自律搬送ロボットの設計、開発を手がける匠は2021年5月31日、WMパートナーズとマーキュリアインベストメントから第三者割当増資で4億円を調達した。同社は2015年3月に福岡で「人々の豊かな生活のためのロボット活用」を目指して設立。自立型自動搬送ロボットの開発を手がけており、主に物流業界などにおける自動化、効率化を推進している。今回の資金調達で、新技術の開発を強化するとともに、より多くの顧客ニーズに対応した新製品開発を進めていくという。
同社は、搬送ロボットの企画から設計・開発、製造、アフターメンテナンスまでを一貫して提案するメーカーだ。代表取締役社長の後藤元晴氏自身、物流エンジニアリング事業を営む会社の経験があり、役員にも磁気誘導AGVメーカー経営経験のあるメンバーを配置。通常、ロボット導入には既存施設やシステムへの大幅改修をともなうことが多いが、匠では高いカスタマイズ性により1台からの試験導入にも対応可能であることを強みにしているという。

### 提供データ:
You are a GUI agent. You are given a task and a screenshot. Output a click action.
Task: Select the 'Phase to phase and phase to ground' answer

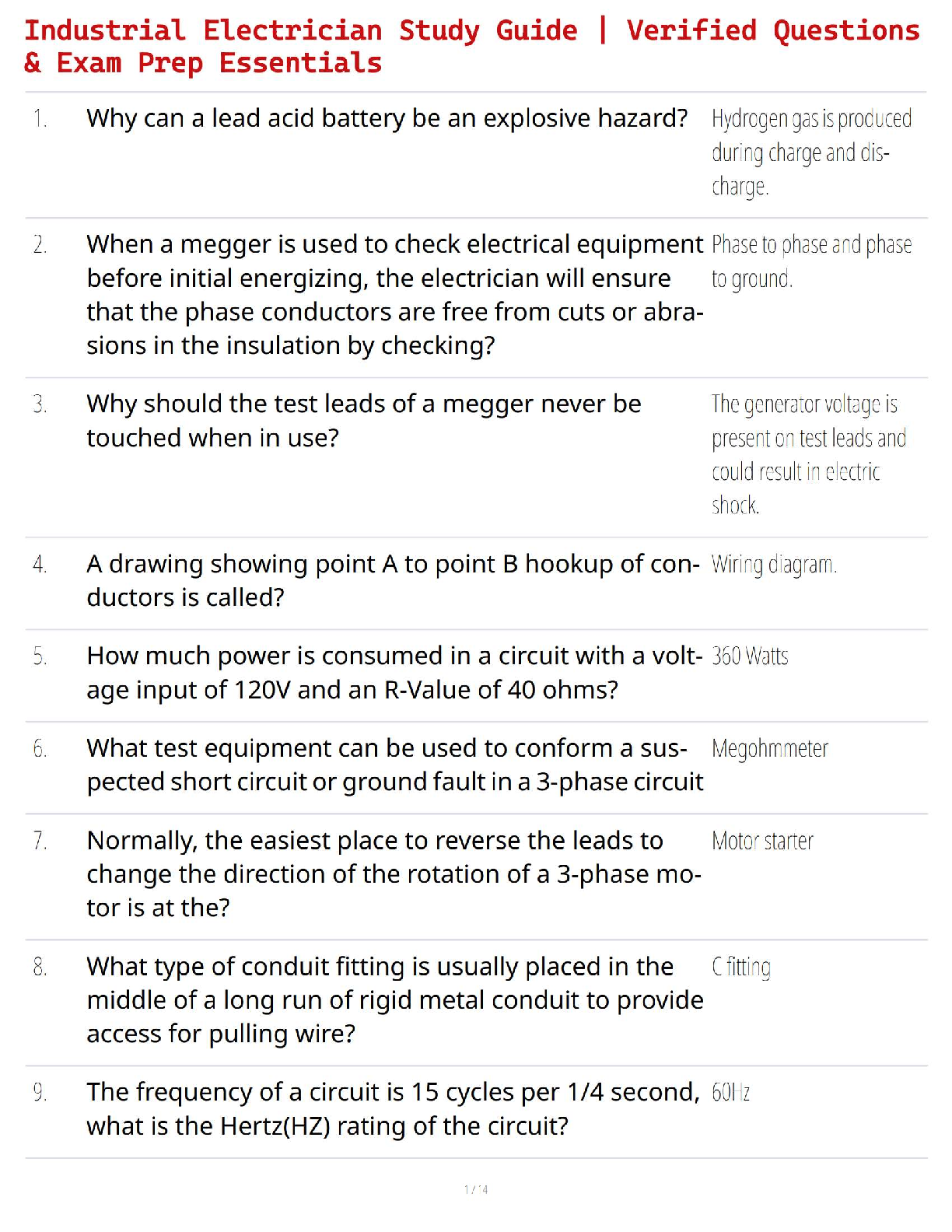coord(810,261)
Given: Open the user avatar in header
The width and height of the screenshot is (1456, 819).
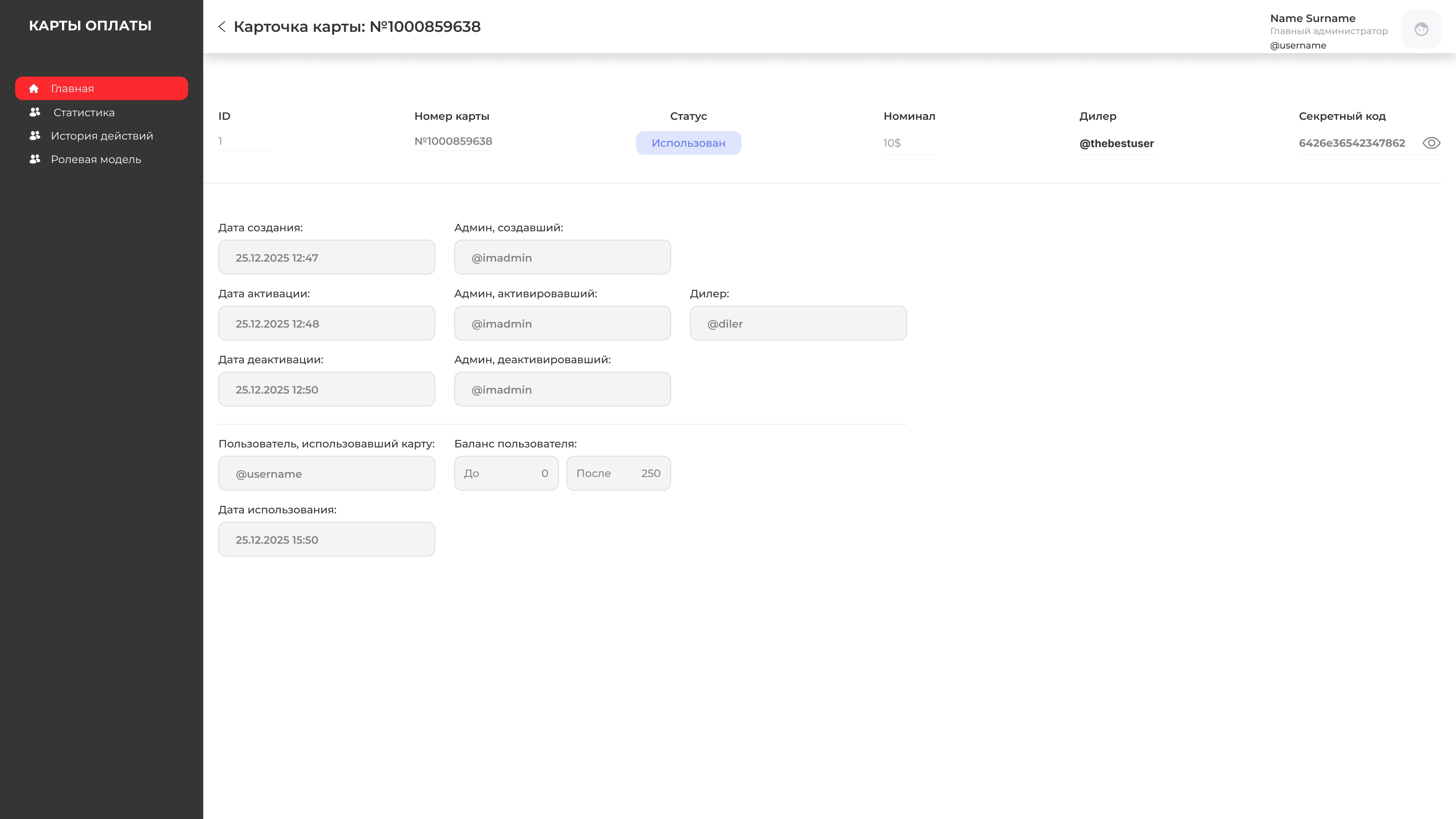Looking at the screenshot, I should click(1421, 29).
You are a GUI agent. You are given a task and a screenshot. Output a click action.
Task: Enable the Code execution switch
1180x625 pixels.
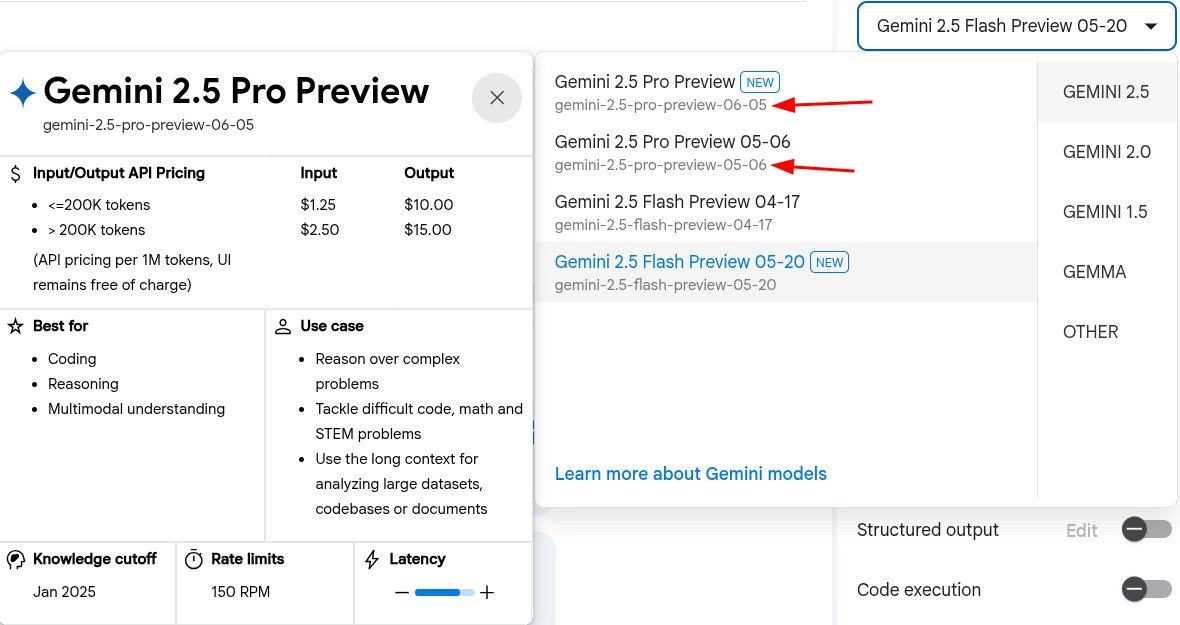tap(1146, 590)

### 設問:
1) 匠の資金調達に関する記事から、「自律搬送ロボットの設計、開発」から「ことを強みにしているという。」まで（両端を含む）をそのまま書き写してください。
2) 匠の資金調達に関する記事によると、匠はいつ、どこで設立されましたか。
3) 匠の資金調達に関する記事の続きを、最後の文の後から書き継いでください。

### 解答:
1)
自律搬送ロボットの設計、開発を手がける匠は2021年5月31日、WMパートナーズとマーキュリアインベストメントから第三者割当増資で4億円を調達した。同社は2015年3月に福岡で「人々の豊かな生活のためのロボット活用」を目指して設立。自立型自動搬送ロボットの開発を手がけており、主に物流業界などにおける自動化、効率化を推進している。今回の資金調達で、新技術の開発を強化するとともに、より多くの顧客ニーズに対応した新製品開発を進めていくという。
同社は、搬送ロボットの企画から設計・開発、製造、アフターメンテナンスまでを一貫して提案するメーカーだ。代表取締役社長の後藤元晴氏自身、物流エンジニアリング事業を営む会社の経験があり、役員にも磁気誘導AGVメーカー経営経験のあるメンバーを配置。通常、ロボット導入には既存施設やシステムへの大幅改修をともなうことが多いが、匠では高いカスタマイズ性により1台からの試験導入にも対応可能であることを強みにしているという。

2) 2015年3月に福岡で設立されました。

3)
同社では、床面に碁盤目状に敷設した2次元コード読み取りで自動移動するGRID式、レーザセンスで壁や柱などを認識し地図情報と重ねながら移動するSLAM式の両タイプの開発に対応している。
さらに新型コロナウイルス感染拡大にともなう除菌ニーズの高まりには、オゾンを利用した自走式除菌ロボット「タクミクリン」を新規に開発。問い合わせは多く、福岡県宗像市役所への導入も決定している。